What it Means to be Exploited

An in Depth Look into How Georgia’s Poultry Industry and Department of Corrections Collude to Exploit Labor

By Bridgette Simpson, Racial Justice Action Center

Pathways to Freedom works in three cities in the U.S., including Atlanta, to explore and address the root causes of labor and sexual exploitation. As part of that work, we supported a study on the current conditions of workers in and around Atlanta, which led us to the work of Bridgette Simpson, an organizer with the Racial Justice Action Center and Women on the Rise. Bridgette works to expose the inhumane working conditions at Georgia poultry plants.

The poultry industry in Georgia is a lucrative business.
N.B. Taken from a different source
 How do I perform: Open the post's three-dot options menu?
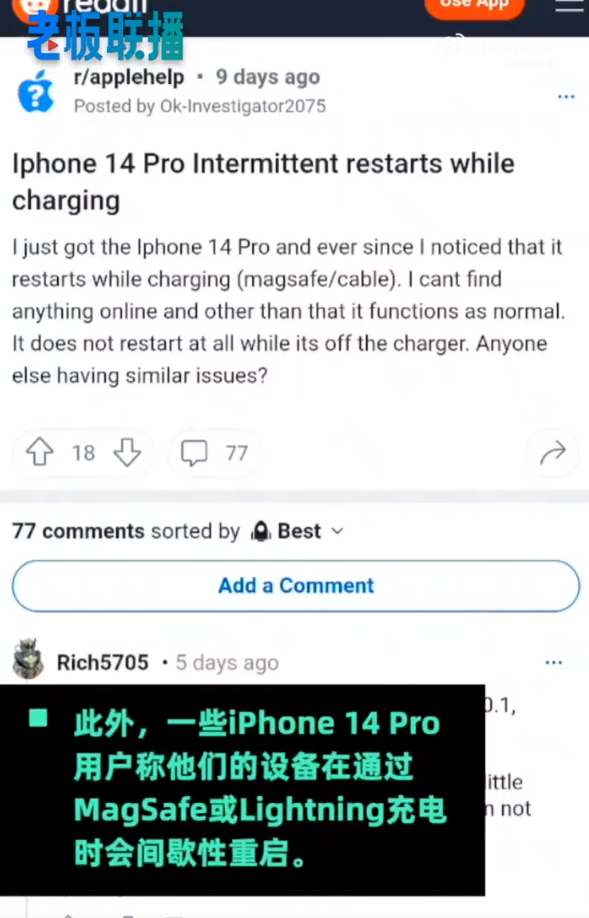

According to the Georgia Poultry Federation:

  • The poultry industry contributes over $18.4 billion to the Georgia economy each year.
  • Of the state’s 159 counties, 105 counties are involved in the industry, producing over $1 million worth of poultry products each year.
  • On an average day, Georgia produces 26 million pounds of chicken and 9.2 million eggs.
  • The annual production from an average Georgia poultry farm could feed over 22,000 people per year.
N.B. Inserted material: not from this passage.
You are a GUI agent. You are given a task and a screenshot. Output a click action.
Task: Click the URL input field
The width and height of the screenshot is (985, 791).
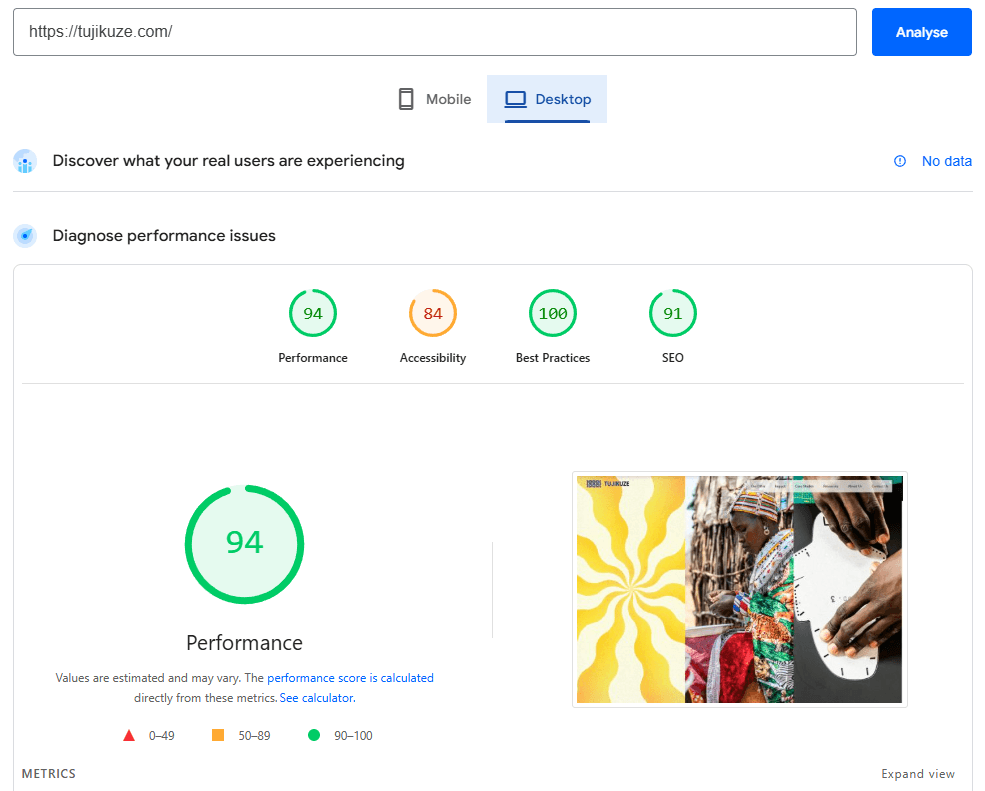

Those numbers are astounding. But who bears the burden of that high productivity? Who gets stepped on, then stepped over, in order for this industry to thrive?

It’s the people incarcerated by the Georgia Department of Corrections – they are the direct source of cheap labor for poultry plants throughout the state.

I know, because I was one of them.

From Exploitation to Advocacy

The urgency of changing this situation is crystal clear to me, because I know firsthand what it feels like to be exploited.

Because of that experience, today I’m employed as the community organizer for the Racial Justice Action Center (RJAC) and its program Women on the Rise (WOR). My job is to help end the exploitation and oppression of the most vulnerable members of society. The RJAC, founded and directed by Xochitl Bervera, builds grassroots leadership, power, and capacity in marginalized communities to win political, economic, and social transformation in the Atlanta Metro Area. WOR, founded and directed by Marilynn Winn, is led by women who have been targeted and/or impacted by the criminal legal system.

Together WOR and RJAC work to educate, heal and empower. They guide us in strengthening ourselves, and our communities to demand justice, dignity, and liberation for all. They lead us in advancing a vision of radically restructuring society so that all are treated justly.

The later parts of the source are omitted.